Visiting Scholar/DAAD WISE Awardee at TU Dresden, Germany

May 2016 - July 2016

Joint project between Computer Vision Lab and Computer Graphics Lab, TU Dresden. Project involved visualization of Convolutional Neural Networks (CNNs) at a layer-level by particle rendering and developing a gradient-based importance measure for each filter in a CNN.

Research Intern at IISc Bangalore

May 2015 - July 2015

Project involved implementation of various learning algorithms using Theano in Python.Also, entropy-based calculations using information encoded in model weights were carried out.

Skills

Programming languages:

C, C++, CUDA, Python, Java, Assembly (ARM)

Software Packages:

MATLAB, Multisim, Electric VLSI, Spice, R, Minitab

Deep Learning Frameworks :

Tensorflow , Theano , Caffe, Chainer, PyTorch

Projects

Using Label Word Embeddings in Image Classification

Machine Learning and Data Mining Course

Project on using label semantics for Image Classification to train models robust to adversarial examples. Rather than using cross-entropy loss, loss function using word embedding-based representation of labels was devised with significant results on Fashion MNIST and CIFAR-10 datasets using shallow networks.

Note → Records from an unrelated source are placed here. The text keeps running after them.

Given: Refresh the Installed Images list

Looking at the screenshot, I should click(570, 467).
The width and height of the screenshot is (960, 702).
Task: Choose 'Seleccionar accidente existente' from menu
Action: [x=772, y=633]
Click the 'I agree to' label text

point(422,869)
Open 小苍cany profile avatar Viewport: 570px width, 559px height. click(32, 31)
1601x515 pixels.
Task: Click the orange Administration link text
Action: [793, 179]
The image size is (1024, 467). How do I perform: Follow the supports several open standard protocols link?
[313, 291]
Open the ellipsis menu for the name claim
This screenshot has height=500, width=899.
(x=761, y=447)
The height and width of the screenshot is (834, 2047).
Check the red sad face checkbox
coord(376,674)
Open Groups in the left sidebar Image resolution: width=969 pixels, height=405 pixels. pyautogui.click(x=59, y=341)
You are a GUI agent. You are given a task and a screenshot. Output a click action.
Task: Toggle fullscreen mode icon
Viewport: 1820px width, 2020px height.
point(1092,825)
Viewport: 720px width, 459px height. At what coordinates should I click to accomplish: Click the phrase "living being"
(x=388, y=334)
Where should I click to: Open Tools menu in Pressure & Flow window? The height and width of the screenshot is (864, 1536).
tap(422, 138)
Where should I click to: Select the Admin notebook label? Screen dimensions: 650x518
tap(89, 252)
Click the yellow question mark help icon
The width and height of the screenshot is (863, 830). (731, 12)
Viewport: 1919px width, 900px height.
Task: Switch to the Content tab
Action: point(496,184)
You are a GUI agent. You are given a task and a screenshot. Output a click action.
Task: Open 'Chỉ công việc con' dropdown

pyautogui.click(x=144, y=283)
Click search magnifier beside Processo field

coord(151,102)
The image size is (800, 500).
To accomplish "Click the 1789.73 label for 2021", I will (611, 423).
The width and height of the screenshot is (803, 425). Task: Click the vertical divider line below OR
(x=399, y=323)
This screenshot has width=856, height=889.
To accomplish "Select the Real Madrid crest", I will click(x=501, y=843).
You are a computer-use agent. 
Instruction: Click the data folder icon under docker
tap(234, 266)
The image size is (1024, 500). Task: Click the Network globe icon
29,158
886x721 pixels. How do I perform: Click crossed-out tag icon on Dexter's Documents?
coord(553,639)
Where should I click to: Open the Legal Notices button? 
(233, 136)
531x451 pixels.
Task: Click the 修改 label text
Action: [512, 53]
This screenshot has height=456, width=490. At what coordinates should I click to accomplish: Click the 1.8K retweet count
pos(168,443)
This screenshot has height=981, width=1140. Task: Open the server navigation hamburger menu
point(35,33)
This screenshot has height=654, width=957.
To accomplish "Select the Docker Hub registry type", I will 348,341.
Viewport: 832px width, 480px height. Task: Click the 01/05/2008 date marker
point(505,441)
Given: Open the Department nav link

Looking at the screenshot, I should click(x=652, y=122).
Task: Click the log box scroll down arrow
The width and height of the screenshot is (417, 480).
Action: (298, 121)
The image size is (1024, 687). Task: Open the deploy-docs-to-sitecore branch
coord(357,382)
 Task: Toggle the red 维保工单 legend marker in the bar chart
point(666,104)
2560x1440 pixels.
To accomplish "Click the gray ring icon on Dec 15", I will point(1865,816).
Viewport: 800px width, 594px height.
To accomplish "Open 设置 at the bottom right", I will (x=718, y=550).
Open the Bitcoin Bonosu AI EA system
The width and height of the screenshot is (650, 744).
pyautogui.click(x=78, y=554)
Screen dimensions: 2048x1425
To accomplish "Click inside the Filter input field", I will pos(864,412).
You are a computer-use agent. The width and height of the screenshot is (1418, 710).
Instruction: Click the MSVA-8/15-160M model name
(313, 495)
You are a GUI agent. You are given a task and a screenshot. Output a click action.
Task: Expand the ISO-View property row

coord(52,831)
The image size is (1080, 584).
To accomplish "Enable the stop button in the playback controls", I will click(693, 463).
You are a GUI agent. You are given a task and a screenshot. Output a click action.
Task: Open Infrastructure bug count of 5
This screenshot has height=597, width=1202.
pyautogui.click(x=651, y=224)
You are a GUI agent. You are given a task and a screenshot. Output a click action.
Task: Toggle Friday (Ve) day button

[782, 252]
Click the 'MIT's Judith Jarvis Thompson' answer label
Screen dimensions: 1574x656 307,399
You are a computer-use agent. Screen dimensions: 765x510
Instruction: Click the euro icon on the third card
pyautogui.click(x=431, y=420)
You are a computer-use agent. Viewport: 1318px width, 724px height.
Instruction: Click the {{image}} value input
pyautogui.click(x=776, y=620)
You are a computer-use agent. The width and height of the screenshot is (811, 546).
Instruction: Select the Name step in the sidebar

Multithreading vs Python GIL: A study

Parallel Computer Architecture and Programming

Project involved studying the effects of the Python Global Interpreter Lock on libraries commonly used for machine learning (NumPy and Scikit-learn) by profiling for concurrency, locks, hotspots of time etc. An adaptive way to set GIL check interval was introduced as a result of profiling.